At Montero, Jabone had been happy, light hearted. He'd been very loving those first few days, just staying with her, helping her in and out of the spring, making sure she got plenty of rest and enough to eat. At night he'd lie with her and just hold her 'til after three days she was the one who couldn't stand it any longer.
"Jabone I feel really good now," she had told him as they lay in bed holding each other.
"Good," he said.
She had sighed. It wasn't lady-like to be forward. "I do, I feel really, really good. As if I'd never been shot with an arrow at all."
He smiled and kissed her forehead and said, "That's good."
"Jabone, you know . . . Is something wrong?" she asked.
"No, nothing's wrong," he said pulling, her close and smelling her hair. He just wasn't getting it at all.
"Jabone." She kissed him on the lips gently. When that didn't get the reaction she wanted she kissed him a little harder. When she still didn't get the reaction she wanted she pushed back from him and said, "I'm not going to break you know?"
Jabone's face lit up with sudden understanding, "Oh you want to . . . "
"Don't say it, Jabone, just do it."
Because of course she could do it but still couldn't make herself talk about it.
After that she and Jabone had just spent the days making love and walking around the town with him telling her what everything was and trying to teach her a little Kartik along the way, and she found that she was getting to a point where she could mostly understand what they were saying but was still having trouble actually saying the words.
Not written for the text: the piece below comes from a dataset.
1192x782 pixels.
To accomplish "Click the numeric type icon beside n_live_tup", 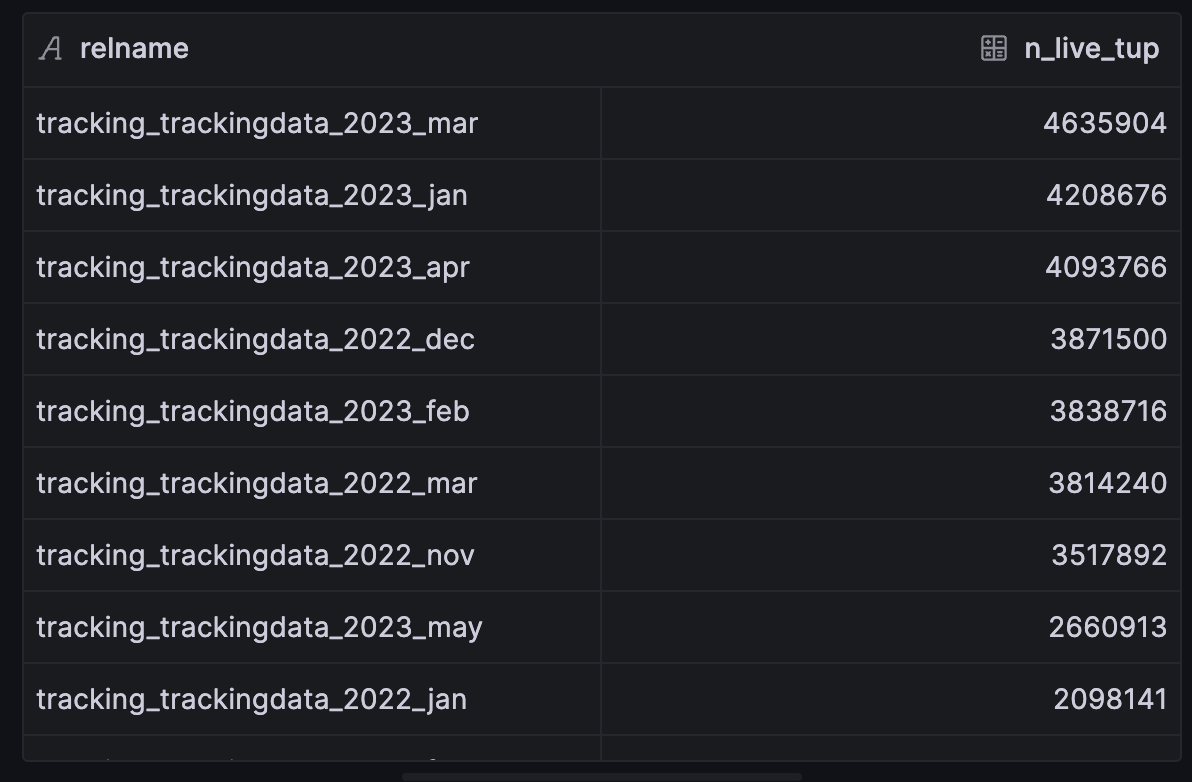I will 994,49.
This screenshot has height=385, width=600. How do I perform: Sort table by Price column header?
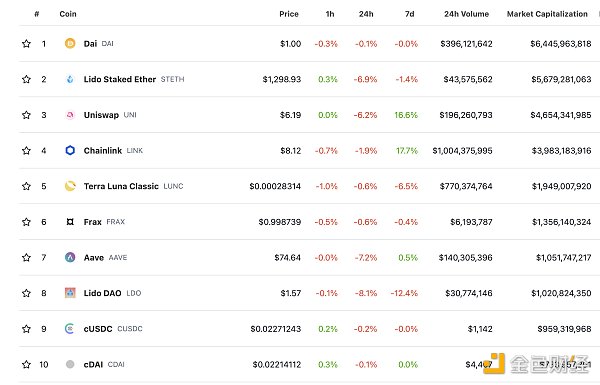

She loved Montero, it was peaceful, beautiful. Everywhere you looked there were waterfalls and flowers. The air was like perfume. She loved spending time with him in the spring; it was like magic. Something had made a perfect round hole in the rock. The water was soft, almost too hot, and had a greenish-blue tint. You could see it bubbling up from a small fissure in the bottom of the pool and watch it run over the top. It had a cover over it supported by six stone columns, a wood walk way built around it and connecting it to the spa, and there was a fence all the way around it for privacy. She'd never wanted to leave there, but when she'd learned they'd all be going to the Kartik palace she'd been really excited until it was obvious that Jabone wasn't.